Les organisateurs du festival organisent également dans quatre jours, pour la clôture du festival, une séance de lecture des Carnets d'Orient du célèbre explorateur et écrivain musulman du XXIème siècle, Toneheg Drachir, en l'honneur de ses surprenantes découvertes au sommet de la montagne Enniroc, où il avait découvert la transcription d'un message sur les parois d'une grotte qui l'aurait conduit avec sa compagne de voyage, Enniroc, au sommet de cette mystérieuse montagne, lieu unique sur la planète bleue détenant la clé permettant de décoder un message crypté donnant accès à un générateur d'hyperpropulsion. A ce jour, personne n'a réussi à mettre la main sur cette clé.
L'ingénieur sélénien, Tom Hoover, fait également partie du festival en tant que représentant de la Lune avec la mise en place de ses dômes novateurs et de leur structure métallique composée d'une couche épaisse de régolite protégeant des rayons solaires, une innovation dont les habitants séléniens se montrent fiers.

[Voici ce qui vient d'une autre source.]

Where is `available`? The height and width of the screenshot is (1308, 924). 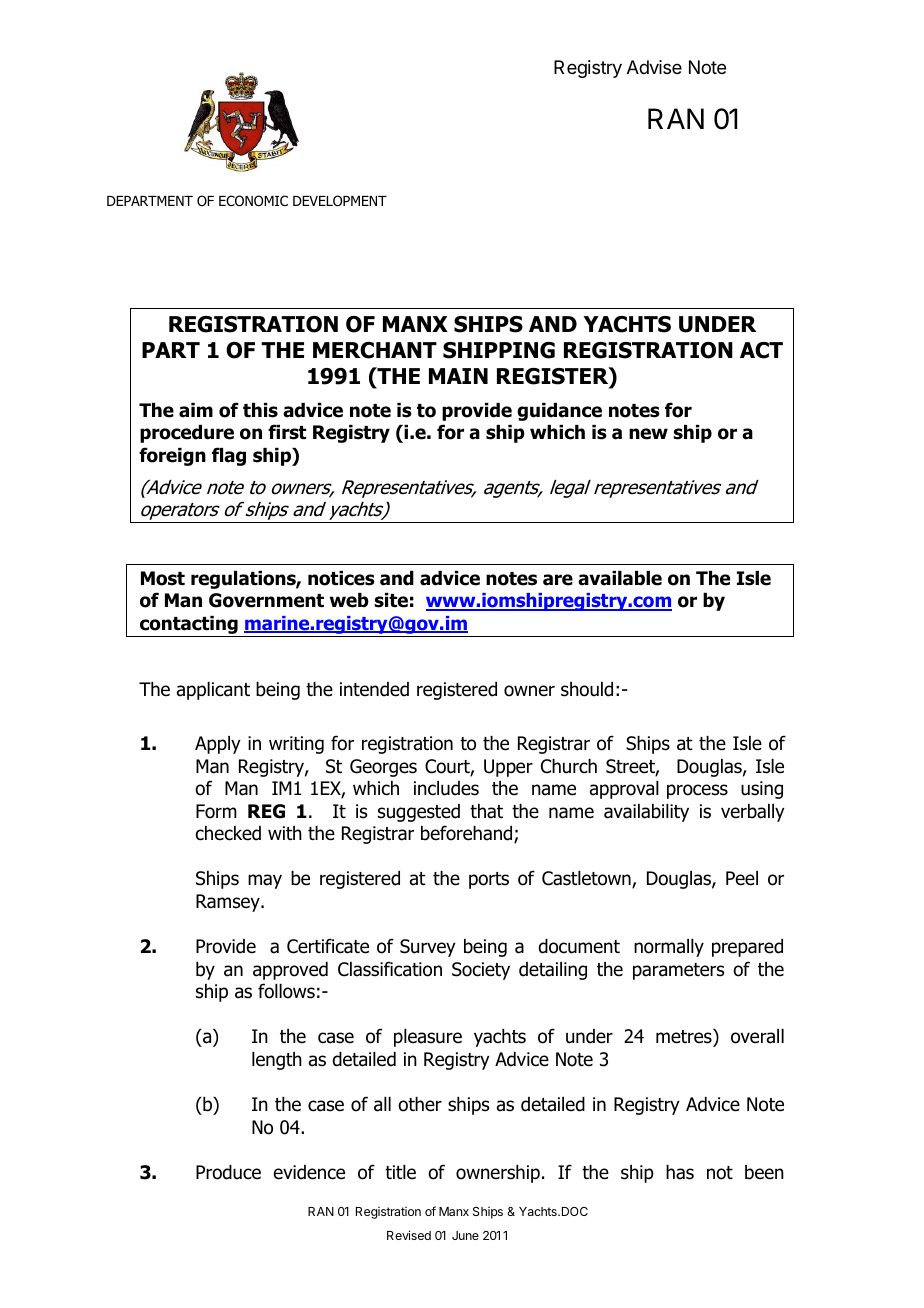
available is located at coordinates (620, 578).
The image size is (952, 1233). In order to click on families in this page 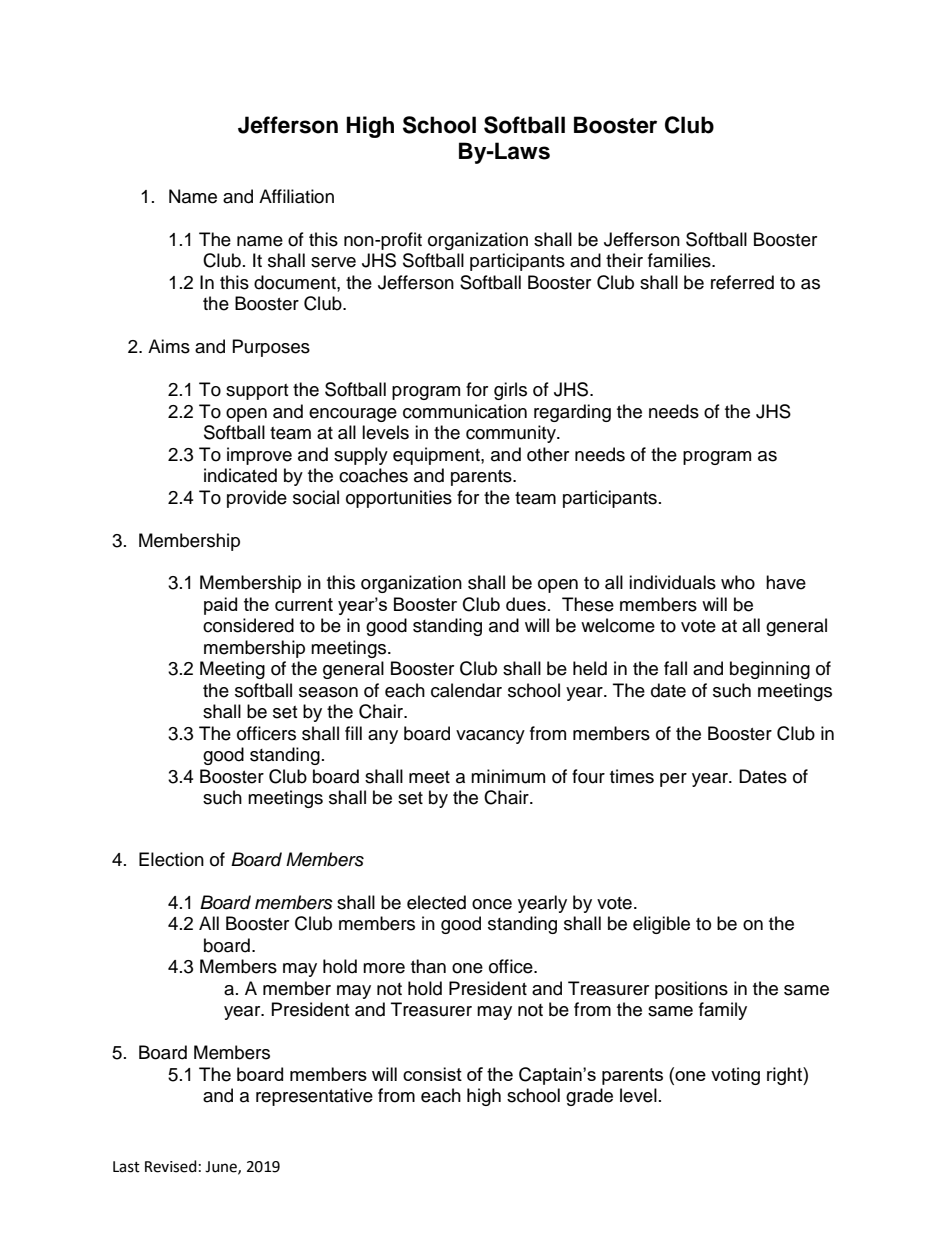, I will do `click(680, 260)`.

« Une belle palette de célébrités », souligne Gilles Bessy, le président du jury du festival. Il a ajouté lors de sa dernière interview : « Je ne regrette pas d'avoir été nommé cette année président du jury, c'est un privilège de voir défiler tous ces savants qui ont permis une grande avancée dans le système solaire. Sans eux, nous n'aurions probablement pas colonisé Mars et Vénus dernièrement. Je tiens à les remercier personnellement de leur implication dans le monde de la science. ». Des paroles qui touchent tous ceux qui ont contribué à l'amélioration de la vie humaine.